PAGE EXTRACT:
§

Even Abraham didn’t recognize the three visitors for who they were, at first. But did you notice how hard Abraham worked at showing them hospitality? He ran to meet them. He ran to get Sarah busy making bread. He ran to the herd, picked out a fatted calf, and ran to get a servant to slaughter and cook the calf. Then he ran some more and milked a goat and made cheese and scooped up the bread and meat and milk served the strangers lunch. I once saw a biblical storyteller enact this lesson and I was exhausted when she was done.

Did you notice that the strangers knew too much? One called Sarah by name and said that Sarah would have a child that year. That’s when Sarah, who had been listening from her tent, laughed. Not a laugh of joy, you understand, but a bitter laugh.

I’ve laughed Sarah’s bitter laugh; haven’t you?

“Where ARE you, God, while our world gets crazier and crazier? You’ve promised us life. Can’t you see that we are DYING here?”

§

REQUIRED ACTION 1:
Reproduce the passage about Abraham's visitors from "Even Abraham didn’t" through "a bitter laugh.".
REQUIRED ACTION 2:
In the passage about Abraham's visitors, where was Sarah listening from when she laughed?
The lines after this passage come from a separate source.

DATASET:
§

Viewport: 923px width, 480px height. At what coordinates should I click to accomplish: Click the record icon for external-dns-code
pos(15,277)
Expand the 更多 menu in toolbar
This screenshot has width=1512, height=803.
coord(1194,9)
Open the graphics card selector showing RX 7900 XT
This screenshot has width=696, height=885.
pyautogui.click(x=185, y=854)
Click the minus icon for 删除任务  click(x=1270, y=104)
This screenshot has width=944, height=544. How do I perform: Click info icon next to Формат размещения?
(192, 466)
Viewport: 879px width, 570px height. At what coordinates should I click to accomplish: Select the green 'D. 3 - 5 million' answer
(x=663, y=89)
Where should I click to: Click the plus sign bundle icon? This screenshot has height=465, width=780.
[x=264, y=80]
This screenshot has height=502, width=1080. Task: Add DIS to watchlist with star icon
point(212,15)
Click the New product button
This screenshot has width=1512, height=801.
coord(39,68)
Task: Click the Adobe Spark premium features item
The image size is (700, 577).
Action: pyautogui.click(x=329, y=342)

§

ANSWER BOX 1:
Even Abraham didn’t recognize the three visitors for who they were, at first. But did you notice how hard Abraham worked at showing them hospitality? He ran to meet them. He ran to get Sarah busy making bread. He ran to the herd, picked out a fatted calf, and ran to get a servant to slaughter and cook the calf. Then he ran some more and milked a goat and made cheese and scooped up the bread and meat and milk served the strangers lunch. I once saw a biblical storyteller enact this lesson and I was exhausted when she was done.

Did you notice that the strangers knew too much? One called Sarah by name and said that Sarah would have a child that year. That’s when Sarah, who had been listening from her tent, laughed. Not a laugh of joy, you understand, but a bitter laugh.

ANSWER BOX 2:
From her tent.